» **Exercise description**: Whatever comes before the line containing "The height and" stays out; transcribe that line and all that follow to the end of the records exactly, with no pictures.

(Stored items from a collection)
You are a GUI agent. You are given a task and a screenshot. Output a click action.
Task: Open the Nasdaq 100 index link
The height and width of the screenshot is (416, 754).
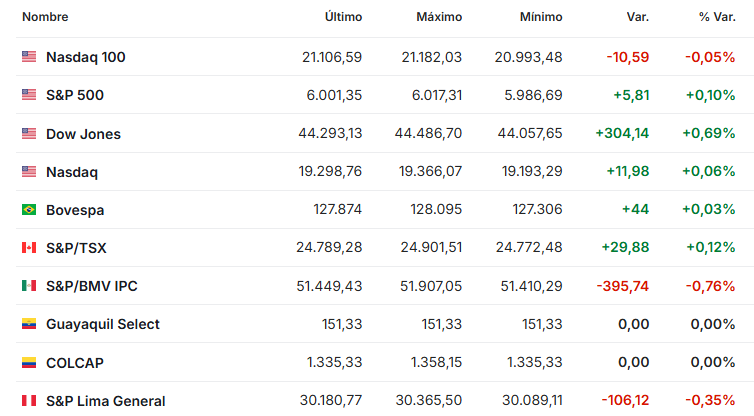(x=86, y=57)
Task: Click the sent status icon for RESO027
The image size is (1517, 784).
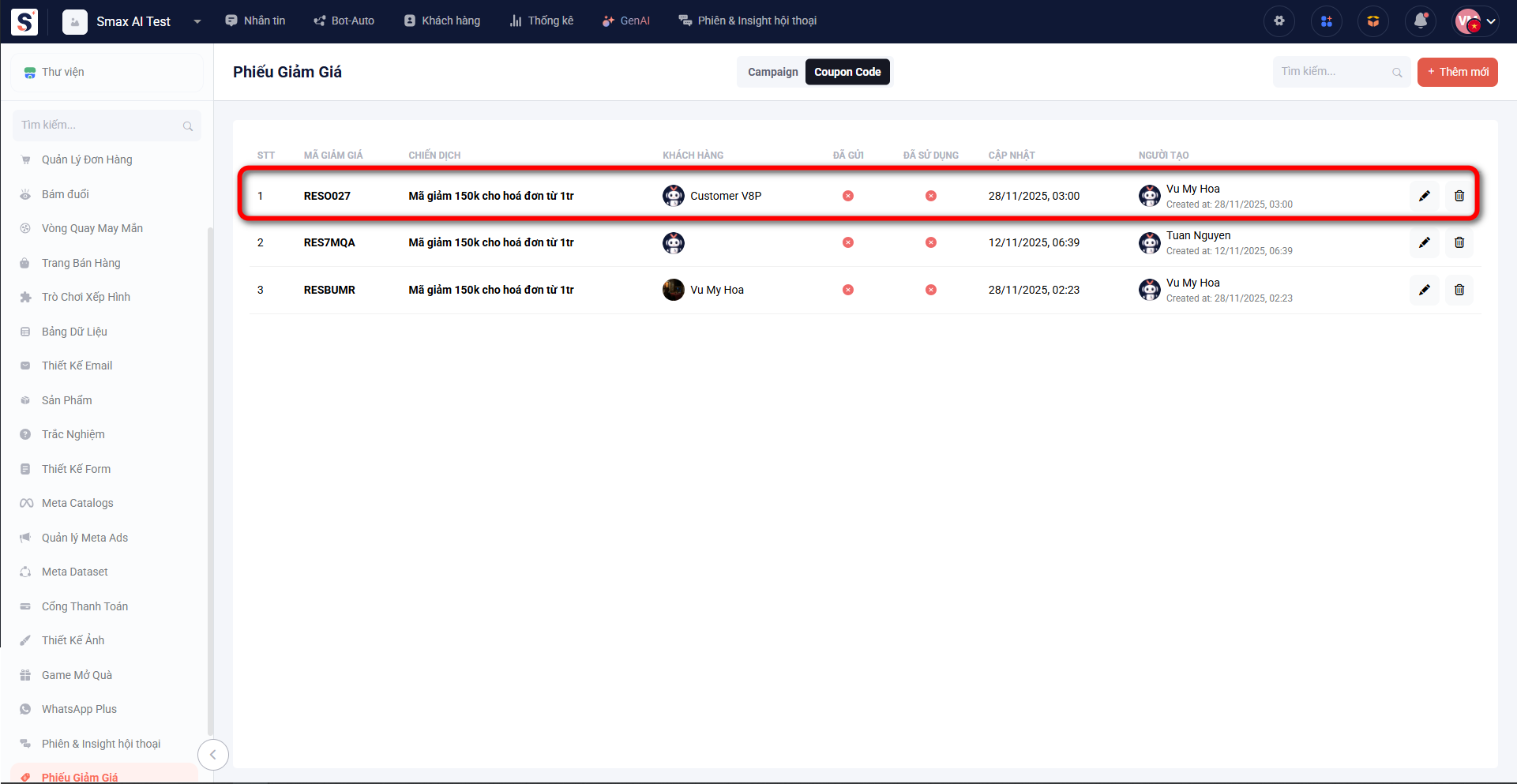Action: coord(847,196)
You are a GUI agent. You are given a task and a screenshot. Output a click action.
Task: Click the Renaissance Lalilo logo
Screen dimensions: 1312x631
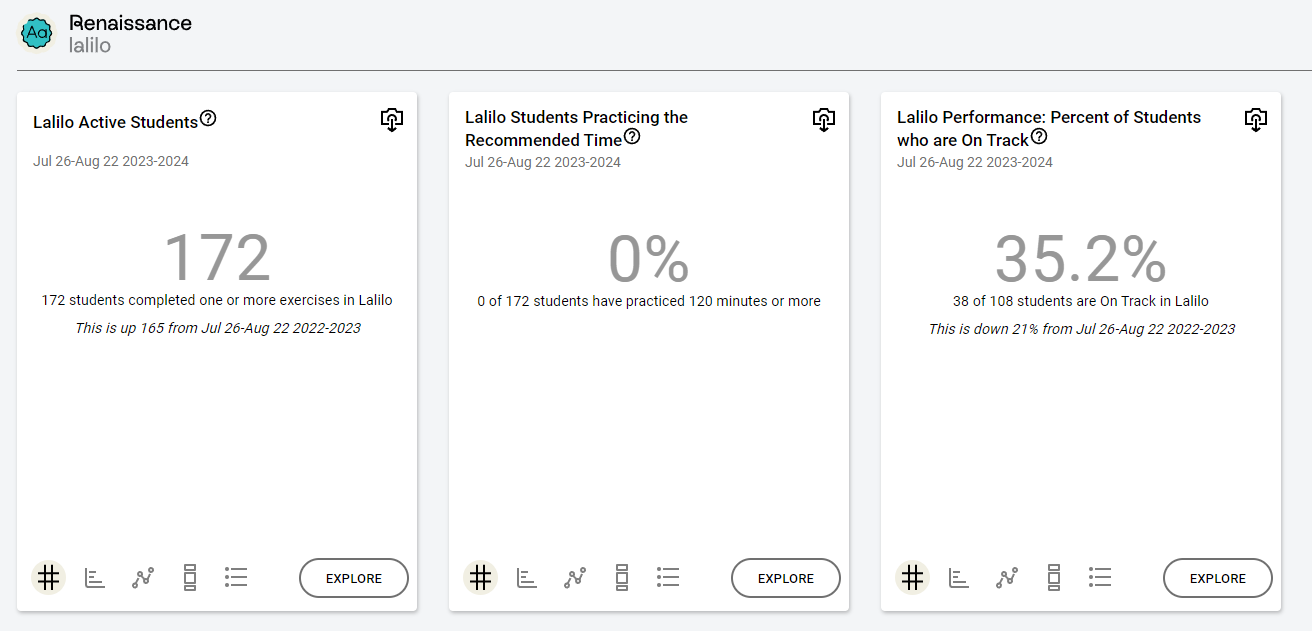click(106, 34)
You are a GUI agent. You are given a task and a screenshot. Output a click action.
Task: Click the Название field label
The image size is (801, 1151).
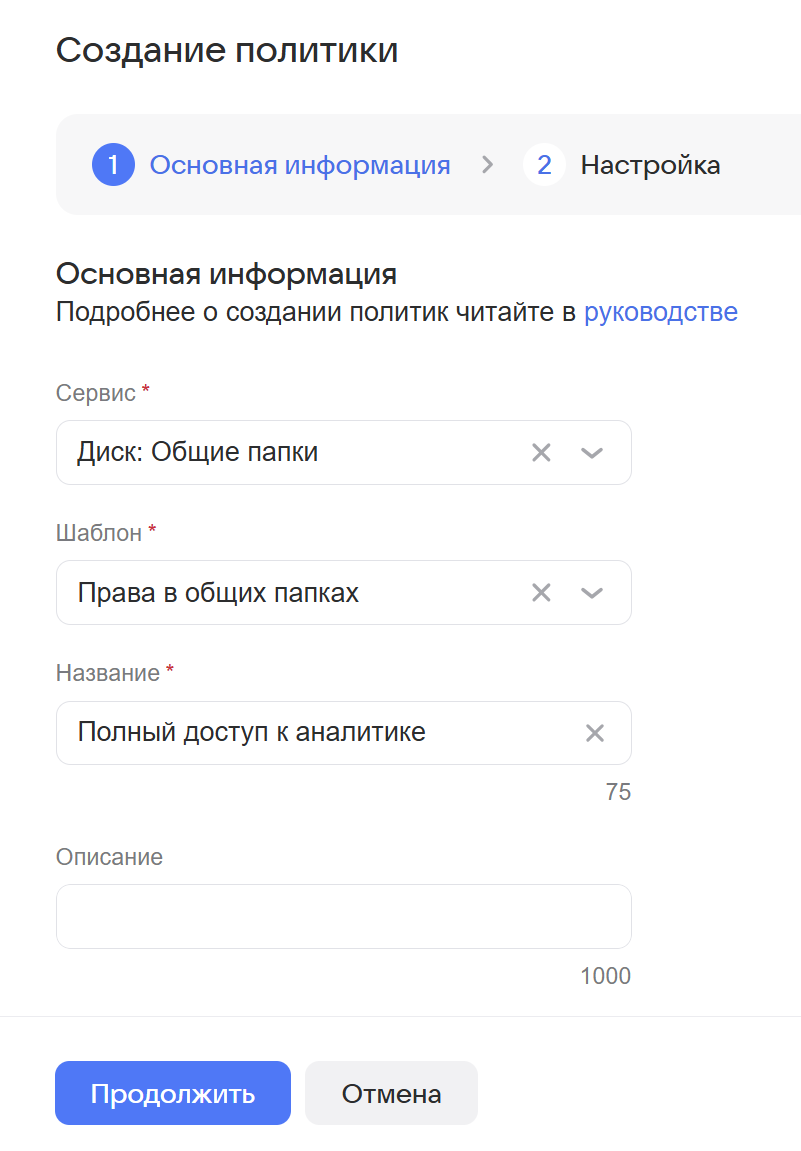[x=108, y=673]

» **Answer to this task**:
The height and width of the screenshot is (416, 754).
(x=86, y=57)
Task: Click the sent status icon for RESO027
The image size is (1517, 784).
Action: coord(847,196)
You are a GUI agent. You are given a task and a screenshot. Output a click action.
Task: Click the Renaissance Lalilo logo
Screen dimensions: 1312x631
click(106, 34)
You are a GUI agent. You are given a task and a screenshot. Output a click action.
Task: Click the Название field label
The image size is (801, 1151).
[x=108, y=673]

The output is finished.